Re: UMP / CORS: Implementor Interest

On Tue, May 11, 2010 at 3:16 PM, Maciej Stachowiak <mjs@apple.com> wrote:
> On May 11, 2010, at 1:57 PM, Jonas Sicking wrote:
>> On Tue, May 11, 2010 at 1:34 PM, Dirk Pranke <dpranke@google.com> wrote:
>>> On Tue, May 11, 2010 at 12:01 PM, Tyler Close <tyler.close@gmail.com>
>>> wrote:
>>>> On Tue, May 11, 2010 at 11:41 AM, Ojan Vafai <ojan@chromium.org> wrote:
>>>>> What is the difference between an "authoring guide" and a
>>>>> "specification for
>>>>> web developers"?
>>>>
>>>> The difference is whether or not the normative statements in UMP
>>>> actually are normative for a CORS implementation.
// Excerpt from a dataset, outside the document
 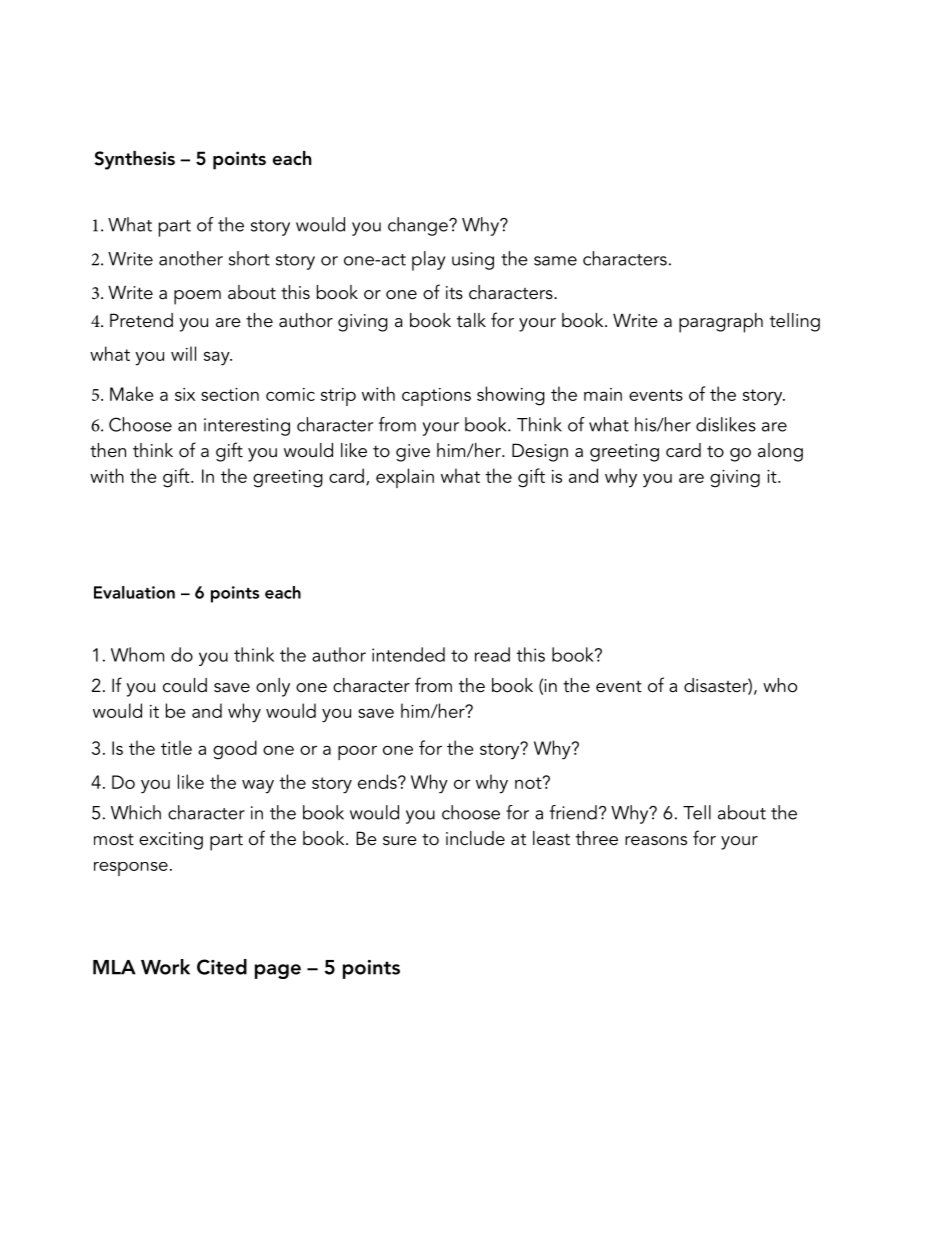 I want to click on intended, so click(x=408, y=654).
This comes down to
>>>> whether or not a developer reading UMP can trust what it says, or must
>>>> he also read the CORS spec.
>>>>
>>>>>  The key point of making this distinction is that
>>>>> implementors should be able to look solely at the combined spec.
>>>>
>>>> No, the key point is to relieve developers of the burden of reading
>>>> and understanding CORS. The CORS spec takes on the burden of restating
>>>> UMP in its own algorithmic way so that an implementor can read only
>>>> CORS.
>>>
>>> If figuring out how to have two specs is too much hassle, you could
>>> probably get 90%+ of what people are looking for by putting all of the
>>> normative stuff in the CORS spec and writing an informational note
>>> describing UMP that only discusses the subset of CORS needed for UMP.
>>
>> That is exactly what I propose. I'd also call the informational UMP
>> note developer documentation, and make it easier to read for
>> developers than what a spec could ever be. But that's less important
>> if people feel otherwise.
>
> The approach suggested by Dirk and Jonas seems sensible to me.

Yeah, me too.  That's what I meant by my comment above.  Two documents for two
audiences, each tailored to best suit its audience.